We have a massive problem with the Internet. The massive penetration of malware has reached epidemic proportions, and it’s hard to see how to fix it. This PDF has some great slides that show how the malware industry works.
Everyone you ask will have a different target to blame: Microsoft, application vendors, insecure protocols and standards, the police, clueless users . The real problem is a network effect - it really takes a combination of failures to make this problem as gigantic as it now is. There is a real risk of the end of the Internet as we know it.
A good example of this is the Storm Worm. When this hits, we could see the largest piece of military or economic infowar ever undertaken, presumably depending on who they auction their network to. Seriously, this is going to be huge.

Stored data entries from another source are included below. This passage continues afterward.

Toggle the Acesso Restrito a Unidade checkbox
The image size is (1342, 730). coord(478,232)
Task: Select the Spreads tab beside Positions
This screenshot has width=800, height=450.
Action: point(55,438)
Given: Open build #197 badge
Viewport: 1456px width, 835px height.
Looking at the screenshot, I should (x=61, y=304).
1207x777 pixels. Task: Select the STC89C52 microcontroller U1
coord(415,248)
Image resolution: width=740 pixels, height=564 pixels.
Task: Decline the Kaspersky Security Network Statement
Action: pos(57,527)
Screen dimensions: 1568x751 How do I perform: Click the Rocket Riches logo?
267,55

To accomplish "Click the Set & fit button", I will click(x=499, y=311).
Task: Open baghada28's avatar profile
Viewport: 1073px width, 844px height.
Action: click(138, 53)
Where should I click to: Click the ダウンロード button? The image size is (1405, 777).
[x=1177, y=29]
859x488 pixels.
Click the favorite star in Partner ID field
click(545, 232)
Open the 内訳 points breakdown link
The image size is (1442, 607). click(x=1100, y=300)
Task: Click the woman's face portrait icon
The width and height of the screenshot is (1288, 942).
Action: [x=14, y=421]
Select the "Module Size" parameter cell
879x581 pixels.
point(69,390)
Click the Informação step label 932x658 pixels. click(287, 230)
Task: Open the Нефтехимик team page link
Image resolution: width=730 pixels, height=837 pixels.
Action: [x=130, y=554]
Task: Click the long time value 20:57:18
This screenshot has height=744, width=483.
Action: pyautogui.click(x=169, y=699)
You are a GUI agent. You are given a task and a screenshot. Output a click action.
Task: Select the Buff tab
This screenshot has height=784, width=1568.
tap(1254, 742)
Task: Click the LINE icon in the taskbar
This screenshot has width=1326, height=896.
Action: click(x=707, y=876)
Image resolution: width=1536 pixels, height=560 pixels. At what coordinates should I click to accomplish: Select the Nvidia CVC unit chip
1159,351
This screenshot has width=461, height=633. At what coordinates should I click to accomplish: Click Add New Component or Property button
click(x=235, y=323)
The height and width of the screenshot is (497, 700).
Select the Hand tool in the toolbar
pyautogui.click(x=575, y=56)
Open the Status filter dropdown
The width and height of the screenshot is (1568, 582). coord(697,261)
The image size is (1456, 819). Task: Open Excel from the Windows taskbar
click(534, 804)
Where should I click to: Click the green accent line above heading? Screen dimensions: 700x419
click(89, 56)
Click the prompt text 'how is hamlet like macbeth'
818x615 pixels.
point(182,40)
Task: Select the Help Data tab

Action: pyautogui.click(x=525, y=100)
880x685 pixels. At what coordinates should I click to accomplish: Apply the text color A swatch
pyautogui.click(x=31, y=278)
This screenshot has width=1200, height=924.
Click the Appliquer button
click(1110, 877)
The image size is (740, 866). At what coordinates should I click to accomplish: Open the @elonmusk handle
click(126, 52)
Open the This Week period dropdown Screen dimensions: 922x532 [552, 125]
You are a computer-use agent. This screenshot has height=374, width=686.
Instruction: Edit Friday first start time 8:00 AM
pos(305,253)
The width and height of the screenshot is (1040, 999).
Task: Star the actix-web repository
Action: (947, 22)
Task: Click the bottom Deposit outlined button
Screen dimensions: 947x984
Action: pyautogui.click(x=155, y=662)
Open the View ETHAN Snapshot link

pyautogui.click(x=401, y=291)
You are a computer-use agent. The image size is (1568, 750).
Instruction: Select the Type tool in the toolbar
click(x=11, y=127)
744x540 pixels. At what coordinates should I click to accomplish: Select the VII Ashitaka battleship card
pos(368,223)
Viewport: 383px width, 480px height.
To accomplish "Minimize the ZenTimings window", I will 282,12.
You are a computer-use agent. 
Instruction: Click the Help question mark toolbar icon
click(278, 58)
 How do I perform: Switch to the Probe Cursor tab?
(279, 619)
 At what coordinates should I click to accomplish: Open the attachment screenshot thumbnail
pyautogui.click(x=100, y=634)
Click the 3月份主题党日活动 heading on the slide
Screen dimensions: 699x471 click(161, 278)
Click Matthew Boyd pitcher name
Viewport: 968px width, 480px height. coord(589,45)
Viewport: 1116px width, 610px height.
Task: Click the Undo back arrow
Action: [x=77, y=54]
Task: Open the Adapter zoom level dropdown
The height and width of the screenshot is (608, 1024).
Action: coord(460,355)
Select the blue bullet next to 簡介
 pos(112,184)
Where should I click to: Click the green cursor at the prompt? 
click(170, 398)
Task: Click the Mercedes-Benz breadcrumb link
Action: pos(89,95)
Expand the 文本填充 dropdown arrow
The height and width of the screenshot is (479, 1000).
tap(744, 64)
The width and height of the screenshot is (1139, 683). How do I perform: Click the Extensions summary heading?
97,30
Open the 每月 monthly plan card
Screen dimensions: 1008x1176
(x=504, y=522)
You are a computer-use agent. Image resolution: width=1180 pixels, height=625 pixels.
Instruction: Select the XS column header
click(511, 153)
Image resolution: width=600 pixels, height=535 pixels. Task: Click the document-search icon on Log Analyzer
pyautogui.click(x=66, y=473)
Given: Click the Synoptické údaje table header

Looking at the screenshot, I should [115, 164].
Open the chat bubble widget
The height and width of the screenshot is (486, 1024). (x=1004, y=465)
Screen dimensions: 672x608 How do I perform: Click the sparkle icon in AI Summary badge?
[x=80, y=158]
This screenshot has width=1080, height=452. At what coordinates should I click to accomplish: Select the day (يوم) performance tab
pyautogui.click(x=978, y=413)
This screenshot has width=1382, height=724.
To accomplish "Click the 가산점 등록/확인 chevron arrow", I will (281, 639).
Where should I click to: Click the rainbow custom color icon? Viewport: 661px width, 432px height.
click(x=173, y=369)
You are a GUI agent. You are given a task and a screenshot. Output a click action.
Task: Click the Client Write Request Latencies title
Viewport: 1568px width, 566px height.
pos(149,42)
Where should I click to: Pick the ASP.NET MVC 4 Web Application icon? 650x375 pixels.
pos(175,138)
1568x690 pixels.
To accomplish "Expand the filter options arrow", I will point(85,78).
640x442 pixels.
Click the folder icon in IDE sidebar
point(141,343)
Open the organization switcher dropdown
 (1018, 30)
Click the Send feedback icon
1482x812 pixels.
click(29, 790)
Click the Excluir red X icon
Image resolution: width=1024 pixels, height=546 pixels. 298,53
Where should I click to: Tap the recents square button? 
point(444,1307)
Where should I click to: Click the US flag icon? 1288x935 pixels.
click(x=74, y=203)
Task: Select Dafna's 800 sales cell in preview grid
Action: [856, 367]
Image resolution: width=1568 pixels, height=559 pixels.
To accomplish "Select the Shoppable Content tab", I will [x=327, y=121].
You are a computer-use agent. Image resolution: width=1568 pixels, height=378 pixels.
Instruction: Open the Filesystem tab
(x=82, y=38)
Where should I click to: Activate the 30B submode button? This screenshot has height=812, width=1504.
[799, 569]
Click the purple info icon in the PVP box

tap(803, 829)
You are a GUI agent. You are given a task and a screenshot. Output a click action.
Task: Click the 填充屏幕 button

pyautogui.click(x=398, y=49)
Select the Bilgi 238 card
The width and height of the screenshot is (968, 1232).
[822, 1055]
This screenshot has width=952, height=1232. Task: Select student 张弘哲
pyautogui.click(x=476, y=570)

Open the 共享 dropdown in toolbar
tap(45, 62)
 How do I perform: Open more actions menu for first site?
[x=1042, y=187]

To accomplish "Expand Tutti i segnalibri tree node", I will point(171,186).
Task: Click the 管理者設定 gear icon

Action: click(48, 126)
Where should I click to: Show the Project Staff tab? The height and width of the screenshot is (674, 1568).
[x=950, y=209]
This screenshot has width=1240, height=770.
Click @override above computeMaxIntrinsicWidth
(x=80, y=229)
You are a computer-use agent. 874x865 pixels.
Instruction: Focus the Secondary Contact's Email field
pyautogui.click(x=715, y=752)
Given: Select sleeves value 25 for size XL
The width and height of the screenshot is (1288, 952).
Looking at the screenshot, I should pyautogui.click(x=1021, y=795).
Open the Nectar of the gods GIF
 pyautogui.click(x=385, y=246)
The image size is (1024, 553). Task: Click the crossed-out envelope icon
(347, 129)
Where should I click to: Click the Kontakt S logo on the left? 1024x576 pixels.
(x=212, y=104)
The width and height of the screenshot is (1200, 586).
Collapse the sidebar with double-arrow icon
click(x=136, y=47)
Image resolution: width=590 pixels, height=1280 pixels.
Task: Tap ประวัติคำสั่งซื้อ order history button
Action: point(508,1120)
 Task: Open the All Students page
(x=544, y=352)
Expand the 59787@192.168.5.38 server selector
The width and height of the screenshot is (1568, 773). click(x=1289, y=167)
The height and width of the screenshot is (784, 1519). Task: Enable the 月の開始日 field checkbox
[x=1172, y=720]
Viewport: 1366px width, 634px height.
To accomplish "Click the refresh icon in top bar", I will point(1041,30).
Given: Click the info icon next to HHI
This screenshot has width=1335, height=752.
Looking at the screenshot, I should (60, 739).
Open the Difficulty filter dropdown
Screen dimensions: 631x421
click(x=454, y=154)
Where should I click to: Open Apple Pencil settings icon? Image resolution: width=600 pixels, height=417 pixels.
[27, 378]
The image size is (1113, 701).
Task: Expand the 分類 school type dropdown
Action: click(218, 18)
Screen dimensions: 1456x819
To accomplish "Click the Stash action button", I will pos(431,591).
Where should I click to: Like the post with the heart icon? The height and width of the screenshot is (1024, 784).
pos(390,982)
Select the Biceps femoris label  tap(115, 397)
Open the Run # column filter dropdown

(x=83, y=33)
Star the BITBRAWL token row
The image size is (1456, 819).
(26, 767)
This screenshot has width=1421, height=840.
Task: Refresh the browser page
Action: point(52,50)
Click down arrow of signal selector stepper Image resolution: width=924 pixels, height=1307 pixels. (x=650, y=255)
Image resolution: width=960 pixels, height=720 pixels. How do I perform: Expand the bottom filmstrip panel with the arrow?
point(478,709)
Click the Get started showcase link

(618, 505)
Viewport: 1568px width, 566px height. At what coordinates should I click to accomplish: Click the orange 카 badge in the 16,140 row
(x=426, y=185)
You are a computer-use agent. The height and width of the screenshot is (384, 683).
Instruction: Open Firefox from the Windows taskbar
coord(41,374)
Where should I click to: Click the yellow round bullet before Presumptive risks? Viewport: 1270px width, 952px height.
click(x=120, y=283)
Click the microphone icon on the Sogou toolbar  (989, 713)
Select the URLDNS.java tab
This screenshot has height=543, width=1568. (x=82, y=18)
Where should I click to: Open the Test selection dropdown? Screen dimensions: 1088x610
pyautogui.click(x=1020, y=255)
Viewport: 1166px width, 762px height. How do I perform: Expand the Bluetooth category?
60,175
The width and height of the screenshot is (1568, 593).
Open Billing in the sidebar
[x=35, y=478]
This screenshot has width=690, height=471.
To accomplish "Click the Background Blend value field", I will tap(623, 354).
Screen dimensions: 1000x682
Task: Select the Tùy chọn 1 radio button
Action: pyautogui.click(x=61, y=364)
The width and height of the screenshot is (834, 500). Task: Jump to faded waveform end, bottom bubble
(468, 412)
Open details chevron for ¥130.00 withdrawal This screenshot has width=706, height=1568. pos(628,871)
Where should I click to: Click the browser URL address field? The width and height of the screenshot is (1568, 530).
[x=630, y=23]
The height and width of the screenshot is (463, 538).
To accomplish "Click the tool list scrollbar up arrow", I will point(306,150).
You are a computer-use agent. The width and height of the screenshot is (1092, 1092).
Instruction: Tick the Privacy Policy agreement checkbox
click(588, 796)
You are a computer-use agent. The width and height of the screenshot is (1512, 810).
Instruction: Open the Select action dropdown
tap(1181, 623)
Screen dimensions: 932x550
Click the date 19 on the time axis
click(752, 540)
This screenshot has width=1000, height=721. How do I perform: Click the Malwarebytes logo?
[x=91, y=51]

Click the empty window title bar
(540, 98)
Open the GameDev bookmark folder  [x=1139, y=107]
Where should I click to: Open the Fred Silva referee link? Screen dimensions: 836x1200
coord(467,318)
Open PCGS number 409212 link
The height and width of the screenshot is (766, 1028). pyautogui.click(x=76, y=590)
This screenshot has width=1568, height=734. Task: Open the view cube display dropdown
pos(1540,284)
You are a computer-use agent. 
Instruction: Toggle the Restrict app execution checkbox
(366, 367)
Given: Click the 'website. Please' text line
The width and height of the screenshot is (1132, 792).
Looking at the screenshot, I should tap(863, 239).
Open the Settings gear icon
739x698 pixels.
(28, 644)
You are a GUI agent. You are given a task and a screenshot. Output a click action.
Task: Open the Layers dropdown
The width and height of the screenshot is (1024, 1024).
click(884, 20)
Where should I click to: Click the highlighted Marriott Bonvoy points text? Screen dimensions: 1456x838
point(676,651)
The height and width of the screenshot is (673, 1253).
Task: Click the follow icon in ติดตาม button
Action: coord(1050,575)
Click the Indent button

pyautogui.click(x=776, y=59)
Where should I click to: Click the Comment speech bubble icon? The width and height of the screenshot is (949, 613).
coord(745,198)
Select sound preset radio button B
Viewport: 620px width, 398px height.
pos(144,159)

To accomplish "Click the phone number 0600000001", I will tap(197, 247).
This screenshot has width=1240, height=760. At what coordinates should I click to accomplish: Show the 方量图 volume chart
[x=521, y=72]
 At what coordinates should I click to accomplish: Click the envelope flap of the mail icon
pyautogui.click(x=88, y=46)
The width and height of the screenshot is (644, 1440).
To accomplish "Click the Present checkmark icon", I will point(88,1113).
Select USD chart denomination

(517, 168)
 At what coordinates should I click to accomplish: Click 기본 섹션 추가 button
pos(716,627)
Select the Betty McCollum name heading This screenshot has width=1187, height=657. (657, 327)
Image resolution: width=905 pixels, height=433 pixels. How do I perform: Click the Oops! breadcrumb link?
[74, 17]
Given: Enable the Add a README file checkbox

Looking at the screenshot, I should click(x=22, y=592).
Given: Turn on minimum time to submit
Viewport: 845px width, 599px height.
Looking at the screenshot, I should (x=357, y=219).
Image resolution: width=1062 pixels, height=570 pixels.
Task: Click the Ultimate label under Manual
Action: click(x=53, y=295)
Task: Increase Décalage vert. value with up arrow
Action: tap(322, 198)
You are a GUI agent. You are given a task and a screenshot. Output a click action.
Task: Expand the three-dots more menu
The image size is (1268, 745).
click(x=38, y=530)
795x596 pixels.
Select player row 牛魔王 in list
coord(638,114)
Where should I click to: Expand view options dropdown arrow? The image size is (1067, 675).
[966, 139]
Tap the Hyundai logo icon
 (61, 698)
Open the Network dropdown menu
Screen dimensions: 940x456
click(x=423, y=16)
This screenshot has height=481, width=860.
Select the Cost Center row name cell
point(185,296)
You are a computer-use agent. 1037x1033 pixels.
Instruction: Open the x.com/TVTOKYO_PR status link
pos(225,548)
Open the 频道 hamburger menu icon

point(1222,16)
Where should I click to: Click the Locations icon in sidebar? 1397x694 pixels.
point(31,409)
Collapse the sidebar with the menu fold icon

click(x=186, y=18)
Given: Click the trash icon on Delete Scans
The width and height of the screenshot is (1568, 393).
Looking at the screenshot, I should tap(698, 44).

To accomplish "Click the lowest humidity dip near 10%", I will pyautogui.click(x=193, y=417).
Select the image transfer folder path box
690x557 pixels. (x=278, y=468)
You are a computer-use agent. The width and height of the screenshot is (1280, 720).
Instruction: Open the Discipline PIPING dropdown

Unless the security community take their responsibilities seriously and combat this directly, it’s hard to know how the Internet can cope with such widespread infection. However the state-sponsored police organisations are woefully clueless, and the guys who know what to do are paralysed by fear of prosecution, fear of making a mistake, and fear of execution by Russian hit-men. Seriously. If this was a movie, you wouldn’t believe it.
Good job I use Mac
Those who know know that this isn’t fantasy. One comment: the problem is that there’s no such thing as the “security community” — as you say, those with power are clueless, and the others are in hiding; then there are vested interests like Microsoft who could have fostered a secure ‘net but saw nothing in it for them, only the cost of replacing Windows which the winds howl through. Instead they fostered a minefield.
Re vested interests: On the one hand there are powerful companies (like MS) who had little incentive to address growing security problems. Then there are other legitimate companies who positively benefit from it, like Google profiting from click fraud, and anti-virus vendors who have no incentive to stemming the tide even if they could, and have a vested interest in cultivating a climate of fear.
I am reminded of a piece by Naomi Klein in yesterday’s Guardian about disaster capitalism and the vested interests in promoting a feeling of insecurity.
But perhaps we’re not still not feeling as insecure as we should.